---------- Material supplied ----------
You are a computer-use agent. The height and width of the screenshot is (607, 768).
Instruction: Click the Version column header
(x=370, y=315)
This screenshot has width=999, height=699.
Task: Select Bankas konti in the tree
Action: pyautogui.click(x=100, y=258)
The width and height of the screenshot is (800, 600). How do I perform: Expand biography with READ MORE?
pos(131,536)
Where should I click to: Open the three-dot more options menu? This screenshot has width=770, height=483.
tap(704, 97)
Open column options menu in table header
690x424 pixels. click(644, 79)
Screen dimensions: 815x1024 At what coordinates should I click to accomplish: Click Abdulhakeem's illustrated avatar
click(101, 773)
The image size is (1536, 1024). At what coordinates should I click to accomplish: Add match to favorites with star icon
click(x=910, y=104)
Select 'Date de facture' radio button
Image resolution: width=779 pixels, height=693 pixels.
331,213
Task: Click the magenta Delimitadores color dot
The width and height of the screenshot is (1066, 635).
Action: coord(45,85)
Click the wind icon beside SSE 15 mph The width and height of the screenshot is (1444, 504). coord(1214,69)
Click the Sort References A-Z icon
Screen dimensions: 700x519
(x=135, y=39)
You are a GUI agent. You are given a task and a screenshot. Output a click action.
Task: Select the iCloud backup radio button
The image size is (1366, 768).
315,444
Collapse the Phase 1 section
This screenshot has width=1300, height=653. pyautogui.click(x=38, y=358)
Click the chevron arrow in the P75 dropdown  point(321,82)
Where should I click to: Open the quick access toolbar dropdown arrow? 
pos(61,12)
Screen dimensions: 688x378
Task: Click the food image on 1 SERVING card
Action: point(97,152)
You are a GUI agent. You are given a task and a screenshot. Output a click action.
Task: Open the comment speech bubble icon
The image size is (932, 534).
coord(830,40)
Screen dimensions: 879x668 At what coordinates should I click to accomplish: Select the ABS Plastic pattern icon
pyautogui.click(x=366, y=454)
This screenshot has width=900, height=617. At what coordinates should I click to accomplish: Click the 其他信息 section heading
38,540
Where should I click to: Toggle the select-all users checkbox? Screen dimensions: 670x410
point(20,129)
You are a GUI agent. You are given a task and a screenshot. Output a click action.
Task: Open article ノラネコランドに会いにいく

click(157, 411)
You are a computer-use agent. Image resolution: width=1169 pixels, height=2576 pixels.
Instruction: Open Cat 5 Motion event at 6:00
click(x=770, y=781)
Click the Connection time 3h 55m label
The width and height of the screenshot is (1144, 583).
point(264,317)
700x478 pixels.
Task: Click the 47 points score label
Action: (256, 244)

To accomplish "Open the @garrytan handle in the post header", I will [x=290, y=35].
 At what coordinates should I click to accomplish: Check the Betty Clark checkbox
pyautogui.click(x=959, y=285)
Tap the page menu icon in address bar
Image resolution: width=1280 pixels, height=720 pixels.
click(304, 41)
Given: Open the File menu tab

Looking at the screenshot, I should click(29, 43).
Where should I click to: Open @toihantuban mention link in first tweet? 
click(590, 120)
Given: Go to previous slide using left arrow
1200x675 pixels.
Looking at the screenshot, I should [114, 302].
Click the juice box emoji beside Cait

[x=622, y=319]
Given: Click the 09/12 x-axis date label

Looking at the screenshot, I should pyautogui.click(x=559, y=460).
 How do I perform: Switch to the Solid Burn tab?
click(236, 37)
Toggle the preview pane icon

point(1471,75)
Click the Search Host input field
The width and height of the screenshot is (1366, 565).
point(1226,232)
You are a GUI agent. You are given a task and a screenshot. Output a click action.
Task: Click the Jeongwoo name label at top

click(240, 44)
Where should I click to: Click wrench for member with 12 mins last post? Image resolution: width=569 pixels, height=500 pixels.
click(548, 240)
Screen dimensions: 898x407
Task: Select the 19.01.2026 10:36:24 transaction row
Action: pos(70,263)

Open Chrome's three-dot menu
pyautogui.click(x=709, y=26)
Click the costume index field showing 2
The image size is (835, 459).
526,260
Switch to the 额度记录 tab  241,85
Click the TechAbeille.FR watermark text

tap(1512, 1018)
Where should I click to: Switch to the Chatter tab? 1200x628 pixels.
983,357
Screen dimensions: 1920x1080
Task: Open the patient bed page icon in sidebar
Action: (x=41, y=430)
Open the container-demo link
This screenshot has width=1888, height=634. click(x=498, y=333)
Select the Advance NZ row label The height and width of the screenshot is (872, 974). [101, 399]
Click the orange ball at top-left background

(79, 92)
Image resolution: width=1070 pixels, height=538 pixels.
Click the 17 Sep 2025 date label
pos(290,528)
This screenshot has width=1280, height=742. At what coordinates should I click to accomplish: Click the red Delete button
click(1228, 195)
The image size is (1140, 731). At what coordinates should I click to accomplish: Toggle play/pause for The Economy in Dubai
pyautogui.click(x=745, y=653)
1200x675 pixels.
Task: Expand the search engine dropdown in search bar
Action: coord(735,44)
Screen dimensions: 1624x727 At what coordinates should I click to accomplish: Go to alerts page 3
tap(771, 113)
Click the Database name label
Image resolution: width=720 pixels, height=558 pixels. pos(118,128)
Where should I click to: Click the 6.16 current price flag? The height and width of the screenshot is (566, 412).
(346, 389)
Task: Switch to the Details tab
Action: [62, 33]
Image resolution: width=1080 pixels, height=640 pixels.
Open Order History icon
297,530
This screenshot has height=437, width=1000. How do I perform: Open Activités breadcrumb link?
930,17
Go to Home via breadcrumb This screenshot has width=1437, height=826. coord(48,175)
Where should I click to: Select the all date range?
----------
- Exercise brief
Using the listing above, please repeat every entry exactly.

- Response for this exercise
You are a computer-use agent. The height and width of the screenshot is (607, 768).
Instruction: Click the Version column header
(x=370, y=315)
This screenshot has width=999, height=699.
Task: Select Bankas konti in the tree
Action: pyautogui.click(x=100, y=258)
The width and height of the screenshot is (800, 600). How do I perform: Expand biography with READ MORE?
pos(131,536)
Where should I click to: Open the three-dot more options menu? This screenshot has width=770, height=483.
tap(704, 97)
Open column options menu in table header
690x424 pixels. click(644, 79)
Screen dimensions: 815x1024 At what coordinates should I click to accomplish: Click Abdulhakeem's illustrated avatar
click(101, 773)
The image size is (1536, 1024). At what coordinates should I click to accomplish: Add match to favorites with star icon
click(x=910, y=104)
Select 'Date de facture' radio button
Image resolution: width=779 pixels, height=693 pixels.
331,213
Task: Click the magenta Delimitadores color dot
The width and height of the screenshot is (1066, 635).
Action: coord(45,85)
Click the wind icon beside SSE 15 mph The width and height of the screenshot is (1444, 504). coord(1214,69)
Click the Sort References A-Z icon
Screen dimensions: 700x519
(x=135, y=39)
You are a GUI agent. You are given a task and a screenshot. Output a click action.
Task: Select the iCloud backup radio button
The image size is (1366, 768).
315,444
Collapse the Phase 1 section
This screenshot has width=1300, height=653. pyautogui.click(x=38, y=358)
Click the chevron arrow in the P75 dropdown  point(321,82)
Where should I click to: Open the quick access toolbar dropdown arrow? 
pos(61,12)
Screen dimensions: 688x378
Task: Click the food image on 1 SERVING card
Action: point(97,152)
You are a GUI agent. You are given a task and a screenshot. Output a click action.
Task: Open the comment speech bubble icon
The image size is (932, 534).
coord(830,40)
Screen dimensions: 879x668 At what coordinates should I click to accomplish: Select the ABS Plastic pattern icon
pyautogui.click(x=366, y=454)
This screenshot has width=900, height=617. At what coordinates should I click to accomplish: Click the 其他信息 section heading
38,540
Where should I click to: Toggle the select-all users checkbox? Screen dimensions: 670x410
point(20,129)
You are a GUI agent. You are given a task and a screenshot. Output a click action.
Task: Open article ノラネコランドに会いにいく

click(157, 411)
You are a computer-use agent. Image resolution: width=1169 pixels, height=2576 pixels.
Instruction: Open Cat 5 Motion event at 6:00
click(x=770, y=781)
Click the Connection time 3h 55m label
The width and height of the screenshot is (1144, 583).
point(264,317)
700x478 pixels.
Task: Click the 47 points score label
Action: (256, 244)

To accomplish "Open the @garrytan handle in the post header", I will [x=290, y=35].
 At what coordinates should I click to accomplish: Check the Betty Clark checkbox
pyautogui.click(x=959, y=285)
Tap the page menu icon in address bar
Image resolution: width=1280 pixels, height=720 pixels.
click(304, 41)
Given: Open the File menu tab

Looking at the screenshot, I should click(29, 43).
Where should I click to: Open @toihantuban mention link in first tweet? 
click(590, 120)
Given: Go to previous slide using left arrow
1200x675 pixels.
Looking at the screenshot, I should [114, 302].
Click the juice box emoji beside Cait

[x=622, y=319]
Given: Click the 09/12 x-axis date label

Looking at the screenshot, I should pyautogui.click(x=559, y=460).
 How do I perform: Switch to the Solid Burn tab?
click(236, 37)
Toggle the preview pane icon

point(1471,75)
Click the Search Host input field
The width and height of the screenshot is (1366, 565).
point(1226,232)
You are a GUI agent. You are given a task and a screenshot. Output a click action.
Task: Click the Jeongwoo name label at top

click(240, 44)
Where should I click to: Click wrench for member with 12 mins last post? Image resolution: width=569 pixels, height=500 pixels.
click(548, 240)
Screen dimensions: 898x407
Task: Select the 19.01.2026 10:36:24 transaction row
Action: pos(70,263)

Open Chrome's three-dot menu
pyautogui.click(x=709, y=26)
Click the costume index field showing 2
The image size is (835, 459).
526,260
Switch to the 额度记录 tab  241,85
Click the TechAbeille.FR watermark text

tap(1512, 1018)
Where should I click to: Switch to the Chatter tab? 1200x628 pixels.
983,357
Screen dimensions: 1920x1080
Task: Open the patient bed page icon in sidebar
Action: (x=41, y=430)
Open the container-demo link
This screenshot has width=1888, height=634. click(x=498, y=333)
Select the Advance NZ row label The height and width of the screenshot is (872, 974). [101, 399]
Click the orange ball at top-left background

(79, 92)
Image resolution: width=1070 pixels, height=538 pixels.
Click the 17 Sep 2025 date label
pos(290,528)
This screenshot has width=1280, height=742. At what coordinates should I click to accomplish: Click the red Delete button
click(1228, 195)
The image size is (1140, 731). At what coordinates should I click to accomplish: Toggle play/pause for The Economy in Dubai
pyautogui.click(x=745, y=653)
1200x675 pixels.
Task: Expand the search engine dropdown in search bar
Action: coord(735,44)
Screen dimensions: 1624x727 At what coordinates should I click to accomplish: Go to alerts page 3
tap(771, 113)
Click the Database name label
Image resolution: width=720 pixels, height=558 pixels. pos(118,128)
Where should I click to: Click the 6.16 current price flag? The height and width of the screenshot is (566, 412).
(346, 389)
Task: Switch to the Details tab
Action: [62, 33]
Image resolution: width=1080 pixels, height=640 pixels.
Open Order History icon
297,530
This screenshot has height=437, width=1000. How do I perform: Open Activités breadcrumb link?
930,17
Go to Home via breadcrumb This screenshot has width=1437, height=826. coord(48,175)
Where should I click to: Select the all date range?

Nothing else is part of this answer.